Read datasheets for ripple current at your required voltage and capacitance of a few caps.
   
  I'm not going to hand you the answer.


----------



## Avro_Arrow

Check this monster out...it can do about 20 amps...


----------



## tomb

Quote: 





thelaw said:


> Wow. Can I not properly write anymore? That's what I meant.
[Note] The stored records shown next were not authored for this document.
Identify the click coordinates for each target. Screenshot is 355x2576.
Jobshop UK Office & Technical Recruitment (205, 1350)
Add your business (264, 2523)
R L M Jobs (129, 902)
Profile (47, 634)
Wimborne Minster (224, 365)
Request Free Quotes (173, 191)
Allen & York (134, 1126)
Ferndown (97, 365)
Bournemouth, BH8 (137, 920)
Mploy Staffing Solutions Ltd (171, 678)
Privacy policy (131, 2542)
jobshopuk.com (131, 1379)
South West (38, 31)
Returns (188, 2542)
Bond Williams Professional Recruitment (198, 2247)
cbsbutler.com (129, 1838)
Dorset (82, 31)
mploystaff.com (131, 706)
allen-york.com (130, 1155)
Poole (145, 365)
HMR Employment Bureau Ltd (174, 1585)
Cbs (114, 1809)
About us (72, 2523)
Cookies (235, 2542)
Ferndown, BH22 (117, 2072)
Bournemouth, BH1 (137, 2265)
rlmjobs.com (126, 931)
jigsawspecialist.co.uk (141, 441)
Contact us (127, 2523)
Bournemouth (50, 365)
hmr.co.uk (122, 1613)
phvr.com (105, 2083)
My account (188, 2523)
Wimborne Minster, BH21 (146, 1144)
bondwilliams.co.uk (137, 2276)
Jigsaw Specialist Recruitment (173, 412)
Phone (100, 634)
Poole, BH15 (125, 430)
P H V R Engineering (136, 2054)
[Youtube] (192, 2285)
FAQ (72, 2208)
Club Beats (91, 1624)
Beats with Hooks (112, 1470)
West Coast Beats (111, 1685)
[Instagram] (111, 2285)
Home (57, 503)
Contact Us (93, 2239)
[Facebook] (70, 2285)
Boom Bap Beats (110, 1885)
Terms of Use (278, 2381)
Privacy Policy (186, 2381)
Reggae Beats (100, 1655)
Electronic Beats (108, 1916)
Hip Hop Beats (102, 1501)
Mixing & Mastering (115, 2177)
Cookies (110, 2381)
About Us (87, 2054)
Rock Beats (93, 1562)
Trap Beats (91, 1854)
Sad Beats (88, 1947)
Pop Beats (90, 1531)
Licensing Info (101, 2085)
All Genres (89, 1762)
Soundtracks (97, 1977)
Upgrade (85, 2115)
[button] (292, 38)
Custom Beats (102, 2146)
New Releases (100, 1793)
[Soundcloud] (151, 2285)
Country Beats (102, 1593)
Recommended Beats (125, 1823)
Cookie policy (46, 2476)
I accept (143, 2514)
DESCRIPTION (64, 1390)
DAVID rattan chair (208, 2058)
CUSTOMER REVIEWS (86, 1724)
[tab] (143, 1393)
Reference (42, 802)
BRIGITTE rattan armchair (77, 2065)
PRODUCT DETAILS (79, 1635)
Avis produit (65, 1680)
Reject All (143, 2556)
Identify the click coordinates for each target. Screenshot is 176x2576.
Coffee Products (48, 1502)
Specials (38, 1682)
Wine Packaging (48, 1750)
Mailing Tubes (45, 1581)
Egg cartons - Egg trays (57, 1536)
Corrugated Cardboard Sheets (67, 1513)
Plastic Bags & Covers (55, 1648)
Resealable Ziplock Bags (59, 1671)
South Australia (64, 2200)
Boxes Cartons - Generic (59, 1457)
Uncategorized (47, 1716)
The Nichicon KG Audio caps would have lower/worse ripple than other similar non-audio caps.


 

 No, you were right on that one.  I was thinking worse is less ripple protection, but the rating is actually higher on the better cap.  My mistake.
   
  I think cobaltmute is trying to point out that there are exceptions, that's all.  Ultimately, it depends on the power supply and amp design.  If your amp design/power supply has an inherently high psrr, then standard or "power-grade" caps are what you want - because, as you pointed out - the ripple rating is much higher on those caps.  On the other hand, if you're dealing with a run-of-the-mill power supply and amp design (not optimized for psrr), then you may still be better off with audio-grade caps.  This is because the audio quality will filter all the way through the amp into the sound output - non-audio-grade caps, bad sound - even if they're in the power supply.  Most of the stuff around here is inherently high in psrr.  Where you see audio caps making a difference in the power supply is in commercial hi-fi components - CD players, receivers, tuners, etc.  There you may have noticeable improvements in sound quality by bypassing power electrolytics with some audio-grade film caps, for instance, etc., etc.


----------



## akgfan

Please don't spent too much money for audio grade parts for lm3886 amp. It's no use. Just audio caps in signal cap. That amp is maybe "cool", but it's nowhere near as good discrete amp (bipolar/mosfet). Choose wisely.


----------